Monday, March 27, 2006

Baking Bread


It was the summer of '79, the Black Summer. I'd graduated from college and was unemployed. I was dating the wrong boy. I wasn't getting along with my room-mate (one of those friends who was dear and wonderful, as long as we weren't living under the same roof. Which we did on 3, maybe 4 occasions. We no longer speak). That was the summer I learned to bake bread.

It was a survival tactic. Everything costs a lot of money when you don't have any money and I was looking for every little economy I could find. When my mom gave me the Better Homes & Gardens Homemade Bread Cookbook I tried my hand at the alchemy of bread.

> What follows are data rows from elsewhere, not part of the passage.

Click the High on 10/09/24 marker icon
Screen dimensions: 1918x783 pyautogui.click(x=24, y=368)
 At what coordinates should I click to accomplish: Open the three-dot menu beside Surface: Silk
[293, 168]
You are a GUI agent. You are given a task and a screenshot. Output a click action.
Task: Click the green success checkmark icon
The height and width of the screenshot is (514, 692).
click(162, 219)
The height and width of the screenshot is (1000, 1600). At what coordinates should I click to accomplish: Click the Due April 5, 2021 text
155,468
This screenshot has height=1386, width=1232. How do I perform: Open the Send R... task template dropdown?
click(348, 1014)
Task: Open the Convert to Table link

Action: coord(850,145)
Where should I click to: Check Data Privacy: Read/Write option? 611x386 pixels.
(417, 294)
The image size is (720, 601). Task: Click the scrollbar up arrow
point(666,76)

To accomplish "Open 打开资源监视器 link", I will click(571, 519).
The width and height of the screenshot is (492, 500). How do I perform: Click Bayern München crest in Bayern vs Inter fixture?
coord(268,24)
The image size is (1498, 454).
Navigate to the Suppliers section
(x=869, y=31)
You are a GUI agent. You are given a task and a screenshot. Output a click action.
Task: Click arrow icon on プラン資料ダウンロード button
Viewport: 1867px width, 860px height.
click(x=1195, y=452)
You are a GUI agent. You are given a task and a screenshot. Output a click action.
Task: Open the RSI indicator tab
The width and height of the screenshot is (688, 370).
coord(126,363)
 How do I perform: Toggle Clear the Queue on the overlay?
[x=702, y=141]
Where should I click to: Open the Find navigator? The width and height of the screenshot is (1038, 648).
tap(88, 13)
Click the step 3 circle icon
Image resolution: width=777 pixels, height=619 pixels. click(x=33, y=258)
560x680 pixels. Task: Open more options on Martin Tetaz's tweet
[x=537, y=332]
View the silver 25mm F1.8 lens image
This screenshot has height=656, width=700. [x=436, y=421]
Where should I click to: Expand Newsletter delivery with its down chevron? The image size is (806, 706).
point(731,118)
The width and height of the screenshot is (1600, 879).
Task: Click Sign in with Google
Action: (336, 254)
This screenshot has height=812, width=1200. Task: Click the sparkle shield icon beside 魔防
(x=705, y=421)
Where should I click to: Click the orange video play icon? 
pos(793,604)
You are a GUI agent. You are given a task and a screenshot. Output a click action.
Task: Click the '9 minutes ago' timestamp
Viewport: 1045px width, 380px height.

The recipes in this book, which as you can see I still own and have used a lot, are quite good. There is some basic baking information in the book but most of the important things seem to have been left out. Or perhaps it's just that there are certain things you can only learn by doing. For example:

It takes far longer for whole wheat bread to rise than white bread.
On a very damp day you may use a lot more flour than the recipe calls for.
You can't overknead bread if you're doing it by hand but watch it if you're using a dough hook.
No book cannot adequately impart the feel of bread dough when it has been kneaded enough.

My first attempts at bread were dense and inedible. The trick is not so much ingredients and effort as developing patience. Dough needs time. How long to knead, how long it must rise and rest and rise again are all subject to forces outside the baker's control. If you are in a hurry, best to make biscuits.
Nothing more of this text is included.